The government owned more than one million acres of estate land divested under the Land Reform Act. It was this reserve of public land that was used to make the MPs of the ruling party, the landed proprietors. It would not be possible for him not to know that granting State land to MPs was contrary to the spirit of the constitution and the Parliamentary ethics.
This predatory program necessitated that its beneficiaries were stripped off their sense of shame and ethical values. Even if there was the slightest doubt or suspicion in them, President Jayewardene himself set an example exchanging a barren coconut estate of 50 acres owned by him with a fertile coconut land of 50 acres belonged to the Land Reform Commission. That was how the disgraceful plunder of land was commenced. Following the footsteps of the big boss, the ministers and MPs of the ruling party earmarked the fertile land that belonged to the Land Reform Commission and had them bought with the bungalows stood on them at a nominal price thereby becoming landed proprietors and planters. JR did a lot of things to the members of his family circle and his cronies, which were not superficially and at once visible. They too, can be treated as unconstitutional and degrading acts. It was he who started the system of setting up of museums for himself or his family members at government expense.

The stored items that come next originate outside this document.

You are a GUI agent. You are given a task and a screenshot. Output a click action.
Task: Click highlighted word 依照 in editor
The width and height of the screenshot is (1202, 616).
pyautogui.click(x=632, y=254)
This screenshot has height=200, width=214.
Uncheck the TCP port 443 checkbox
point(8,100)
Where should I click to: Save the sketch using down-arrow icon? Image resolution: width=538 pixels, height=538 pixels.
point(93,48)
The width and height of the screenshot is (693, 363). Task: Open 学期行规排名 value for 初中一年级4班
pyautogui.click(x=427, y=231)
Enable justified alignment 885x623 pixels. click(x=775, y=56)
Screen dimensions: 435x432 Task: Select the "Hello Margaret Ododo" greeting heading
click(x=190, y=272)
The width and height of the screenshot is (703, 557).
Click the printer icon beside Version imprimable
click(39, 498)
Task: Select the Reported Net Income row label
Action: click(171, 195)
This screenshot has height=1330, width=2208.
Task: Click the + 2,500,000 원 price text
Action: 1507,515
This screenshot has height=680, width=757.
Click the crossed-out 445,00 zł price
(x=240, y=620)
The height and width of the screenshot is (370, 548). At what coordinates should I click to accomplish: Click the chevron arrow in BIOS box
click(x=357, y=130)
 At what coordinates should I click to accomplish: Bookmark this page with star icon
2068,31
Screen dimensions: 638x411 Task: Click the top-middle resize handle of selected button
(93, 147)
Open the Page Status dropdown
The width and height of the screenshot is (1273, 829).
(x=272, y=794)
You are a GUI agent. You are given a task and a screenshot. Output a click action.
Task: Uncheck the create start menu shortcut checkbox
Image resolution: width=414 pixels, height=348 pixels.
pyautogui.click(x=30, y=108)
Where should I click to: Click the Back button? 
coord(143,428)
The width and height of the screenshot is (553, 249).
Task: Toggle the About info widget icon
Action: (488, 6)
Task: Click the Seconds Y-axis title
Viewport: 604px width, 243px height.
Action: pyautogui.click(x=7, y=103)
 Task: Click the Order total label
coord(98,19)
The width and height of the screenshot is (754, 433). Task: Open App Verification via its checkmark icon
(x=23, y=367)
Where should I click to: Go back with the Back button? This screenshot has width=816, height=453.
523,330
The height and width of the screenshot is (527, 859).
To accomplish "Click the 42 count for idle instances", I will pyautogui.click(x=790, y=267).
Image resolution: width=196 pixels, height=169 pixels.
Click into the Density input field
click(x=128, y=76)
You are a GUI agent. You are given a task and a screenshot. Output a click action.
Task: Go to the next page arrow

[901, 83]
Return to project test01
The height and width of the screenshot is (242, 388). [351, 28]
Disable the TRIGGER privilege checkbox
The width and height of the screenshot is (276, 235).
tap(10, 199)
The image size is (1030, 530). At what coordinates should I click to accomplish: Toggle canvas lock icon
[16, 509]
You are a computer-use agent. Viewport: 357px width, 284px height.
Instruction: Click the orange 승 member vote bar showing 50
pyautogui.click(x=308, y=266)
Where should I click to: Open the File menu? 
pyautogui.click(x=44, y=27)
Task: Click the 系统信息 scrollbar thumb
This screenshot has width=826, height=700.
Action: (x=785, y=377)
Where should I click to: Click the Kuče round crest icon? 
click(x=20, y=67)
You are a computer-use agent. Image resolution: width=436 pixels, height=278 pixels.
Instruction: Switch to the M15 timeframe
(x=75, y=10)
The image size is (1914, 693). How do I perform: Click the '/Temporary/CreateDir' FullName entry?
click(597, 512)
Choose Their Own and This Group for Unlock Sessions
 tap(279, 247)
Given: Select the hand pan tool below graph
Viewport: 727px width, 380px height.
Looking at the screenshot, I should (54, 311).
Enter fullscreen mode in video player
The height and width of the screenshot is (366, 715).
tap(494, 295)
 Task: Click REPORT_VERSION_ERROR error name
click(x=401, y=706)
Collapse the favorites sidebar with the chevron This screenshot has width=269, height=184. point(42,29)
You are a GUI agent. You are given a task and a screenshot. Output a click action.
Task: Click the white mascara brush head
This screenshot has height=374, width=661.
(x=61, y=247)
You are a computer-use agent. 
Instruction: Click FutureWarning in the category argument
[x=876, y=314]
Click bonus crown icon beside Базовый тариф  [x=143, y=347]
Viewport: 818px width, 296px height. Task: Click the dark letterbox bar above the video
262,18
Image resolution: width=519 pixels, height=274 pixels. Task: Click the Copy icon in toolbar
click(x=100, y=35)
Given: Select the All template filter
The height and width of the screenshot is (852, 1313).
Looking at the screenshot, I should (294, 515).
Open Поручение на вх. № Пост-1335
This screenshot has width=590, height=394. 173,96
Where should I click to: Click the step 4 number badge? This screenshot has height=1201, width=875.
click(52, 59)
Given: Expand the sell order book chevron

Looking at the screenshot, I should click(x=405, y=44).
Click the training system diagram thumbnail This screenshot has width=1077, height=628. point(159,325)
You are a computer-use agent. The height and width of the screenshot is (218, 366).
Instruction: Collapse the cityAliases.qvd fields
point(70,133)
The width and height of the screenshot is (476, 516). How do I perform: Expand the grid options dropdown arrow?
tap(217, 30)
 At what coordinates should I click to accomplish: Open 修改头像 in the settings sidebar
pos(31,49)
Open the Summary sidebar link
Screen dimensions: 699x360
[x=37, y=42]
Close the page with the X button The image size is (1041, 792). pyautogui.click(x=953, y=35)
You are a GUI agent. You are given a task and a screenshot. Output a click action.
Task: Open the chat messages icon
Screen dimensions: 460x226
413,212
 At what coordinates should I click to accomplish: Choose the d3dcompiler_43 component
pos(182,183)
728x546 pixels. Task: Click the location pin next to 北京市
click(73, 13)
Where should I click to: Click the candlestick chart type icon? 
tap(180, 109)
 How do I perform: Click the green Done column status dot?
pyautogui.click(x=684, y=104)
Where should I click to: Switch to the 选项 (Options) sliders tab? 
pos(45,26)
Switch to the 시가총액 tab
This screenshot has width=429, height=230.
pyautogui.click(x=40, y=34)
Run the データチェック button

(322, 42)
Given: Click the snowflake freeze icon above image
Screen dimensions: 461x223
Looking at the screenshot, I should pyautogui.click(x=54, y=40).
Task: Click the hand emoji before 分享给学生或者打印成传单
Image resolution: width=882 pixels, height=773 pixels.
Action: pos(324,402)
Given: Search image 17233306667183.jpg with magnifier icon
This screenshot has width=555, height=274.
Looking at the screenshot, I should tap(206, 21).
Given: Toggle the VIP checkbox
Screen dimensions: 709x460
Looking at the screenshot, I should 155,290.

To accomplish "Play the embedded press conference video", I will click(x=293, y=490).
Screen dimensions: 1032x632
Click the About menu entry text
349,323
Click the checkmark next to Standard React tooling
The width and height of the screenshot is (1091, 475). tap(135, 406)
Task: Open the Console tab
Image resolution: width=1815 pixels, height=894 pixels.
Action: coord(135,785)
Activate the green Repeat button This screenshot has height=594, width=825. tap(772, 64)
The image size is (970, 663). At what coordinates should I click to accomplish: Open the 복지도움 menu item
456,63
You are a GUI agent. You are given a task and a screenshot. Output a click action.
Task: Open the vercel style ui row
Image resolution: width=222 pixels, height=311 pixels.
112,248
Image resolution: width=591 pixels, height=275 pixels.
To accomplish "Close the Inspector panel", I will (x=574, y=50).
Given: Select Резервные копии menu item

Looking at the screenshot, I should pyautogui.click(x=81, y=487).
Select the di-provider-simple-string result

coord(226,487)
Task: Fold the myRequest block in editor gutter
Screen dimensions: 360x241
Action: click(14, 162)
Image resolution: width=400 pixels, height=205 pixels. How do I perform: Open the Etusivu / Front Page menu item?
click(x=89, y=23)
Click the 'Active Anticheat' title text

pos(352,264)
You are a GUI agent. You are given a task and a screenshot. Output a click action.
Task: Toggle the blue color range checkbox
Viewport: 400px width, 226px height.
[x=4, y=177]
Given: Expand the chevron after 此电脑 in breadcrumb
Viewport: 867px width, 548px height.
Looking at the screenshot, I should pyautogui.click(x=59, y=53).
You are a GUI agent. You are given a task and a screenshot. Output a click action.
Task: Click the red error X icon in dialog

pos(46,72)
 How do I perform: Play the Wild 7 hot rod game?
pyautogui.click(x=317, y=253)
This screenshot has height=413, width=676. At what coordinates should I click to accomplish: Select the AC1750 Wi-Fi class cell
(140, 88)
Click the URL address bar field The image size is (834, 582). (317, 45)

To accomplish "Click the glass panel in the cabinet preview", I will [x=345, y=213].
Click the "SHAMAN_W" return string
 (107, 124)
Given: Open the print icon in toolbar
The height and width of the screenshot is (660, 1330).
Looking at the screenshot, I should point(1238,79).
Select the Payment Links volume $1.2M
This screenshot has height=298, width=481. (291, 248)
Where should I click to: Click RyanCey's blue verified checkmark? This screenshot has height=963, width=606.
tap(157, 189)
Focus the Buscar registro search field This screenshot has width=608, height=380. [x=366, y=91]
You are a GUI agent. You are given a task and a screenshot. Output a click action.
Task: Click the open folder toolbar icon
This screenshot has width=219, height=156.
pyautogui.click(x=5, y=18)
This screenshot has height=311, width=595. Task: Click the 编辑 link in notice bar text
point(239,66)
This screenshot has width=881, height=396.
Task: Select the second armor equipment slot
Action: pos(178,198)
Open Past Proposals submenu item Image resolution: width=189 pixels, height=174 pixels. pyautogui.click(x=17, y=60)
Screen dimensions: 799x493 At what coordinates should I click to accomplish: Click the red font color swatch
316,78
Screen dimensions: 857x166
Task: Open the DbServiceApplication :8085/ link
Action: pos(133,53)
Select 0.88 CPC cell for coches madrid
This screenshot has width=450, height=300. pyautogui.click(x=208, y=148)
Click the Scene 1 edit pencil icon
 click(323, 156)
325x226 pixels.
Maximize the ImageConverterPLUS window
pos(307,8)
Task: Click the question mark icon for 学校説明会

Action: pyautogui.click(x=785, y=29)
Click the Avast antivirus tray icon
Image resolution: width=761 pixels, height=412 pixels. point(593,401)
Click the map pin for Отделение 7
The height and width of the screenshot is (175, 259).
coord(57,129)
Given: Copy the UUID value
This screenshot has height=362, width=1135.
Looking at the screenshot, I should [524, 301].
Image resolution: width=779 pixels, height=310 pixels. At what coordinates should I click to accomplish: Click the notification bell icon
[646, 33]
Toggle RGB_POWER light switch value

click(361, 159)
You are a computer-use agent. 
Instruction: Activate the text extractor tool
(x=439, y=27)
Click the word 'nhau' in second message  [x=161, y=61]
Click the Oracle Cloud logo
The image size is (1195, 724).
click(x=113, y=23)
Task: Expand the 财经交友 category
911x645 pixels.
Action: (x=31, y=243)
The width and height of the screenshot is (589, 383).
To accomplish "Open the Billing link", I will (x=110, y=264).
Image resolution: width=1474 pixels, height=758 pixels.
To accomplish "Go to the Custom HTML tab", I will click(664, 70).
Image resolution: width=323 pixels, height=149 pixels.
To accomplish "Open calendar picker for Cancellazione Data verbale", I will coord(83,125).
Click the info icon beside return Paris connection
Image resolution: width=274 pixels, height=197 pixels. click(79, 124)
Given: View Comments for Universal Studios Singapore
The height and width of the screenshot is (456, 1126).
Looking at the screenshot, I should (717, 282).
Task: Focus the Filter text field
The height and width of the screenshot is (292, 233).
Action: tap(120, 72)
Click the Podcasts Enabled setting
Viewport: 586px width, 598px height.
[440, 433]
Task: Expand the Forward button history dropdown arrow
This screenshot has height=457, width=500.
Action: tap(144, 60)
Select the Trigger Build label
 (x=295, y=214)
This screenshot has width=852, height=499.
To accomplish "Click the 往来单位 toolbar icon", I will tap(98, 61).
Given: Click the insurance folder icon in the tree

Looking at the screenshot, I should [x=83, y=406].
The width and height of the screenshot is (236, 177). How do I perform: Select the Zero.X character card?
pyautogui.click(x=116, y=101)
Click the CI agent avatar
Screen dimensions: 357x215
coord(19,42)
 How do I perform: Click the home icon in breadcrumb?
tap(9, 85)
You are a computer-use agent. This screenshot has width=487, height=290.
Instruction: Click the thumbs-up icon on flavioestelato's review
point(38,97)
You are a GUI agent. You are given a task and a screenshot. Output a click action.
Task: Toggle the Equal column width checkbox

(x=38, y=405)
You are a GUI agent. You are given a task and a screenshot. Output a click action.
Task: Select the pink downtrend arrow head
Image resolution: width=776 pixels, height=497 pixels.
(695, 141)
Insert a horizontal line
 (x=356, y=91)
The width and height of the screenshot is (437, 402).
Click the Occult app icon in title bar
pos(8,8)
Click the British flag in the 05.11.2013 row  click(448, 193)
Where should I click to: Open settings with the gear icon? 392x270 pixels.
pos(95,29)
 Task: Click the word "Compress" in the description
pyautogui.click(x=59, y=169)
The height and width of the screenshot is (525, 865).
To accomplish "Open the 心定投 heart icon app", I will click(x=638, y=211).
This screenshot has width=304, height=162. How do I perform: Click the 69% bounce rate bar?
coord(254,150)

The Presidents who succeeded JR pursued the corrupt system introduced by him, by protecting and nurturing it and adding new elements to it. It was President Premadasa who initiated a system to offer radio broadcasts frequencies to his friends. President Chandrika introduced the system of granting liquor license to MPs.Thus, under this corrupt system, all Presidents with or without their knowledge allied themselves with the ruling party MPs and adopted a policy of plundering public property in the country.The number of liquor licenses issued to MPs during Chandrika's rule was more than 1,200.
There were certain MPs who had obtained four to five liquor licenses. While a large number of government MPs had become landed proprietors and planters under the regime of JR Jayewardene, a substantial number of government MPs had become bar owners under Chandrika's rule. The Presidents and powerful MPs used huge development schemes, large scale purchases and sales as important sources of income for them and earned large amounts of money. The process of looting public property and wealth moved forward rapidly leaving nothing left to be looted any more. The massive bond scam which every one knows is only one example. Paradoxically, when the country goes bankrupt, the political regime thrives getting richer.
In this backdrop, what is most tragic is the inability of the educated people of the country to understand the true nature of the plunder of the public treasures. At least, they were not aware that MPs transacting business with the government was a violation of the Constitution. The solution they foresaw to this problem was to send educated people or professionals to the Parliament. They failed to see the need for serious structural reforms for the system of governance.
Even after Ranjan's shocking revelation, they do not seem to have opened their eyes fully. They have not demanded an inquiry into the conduct of MPs who transact business with the Government. I haven't seen at least a single editorial written on it.
In a crisis situation like this, the role of the judiciary as well as the Auditor-General too should come under discussion.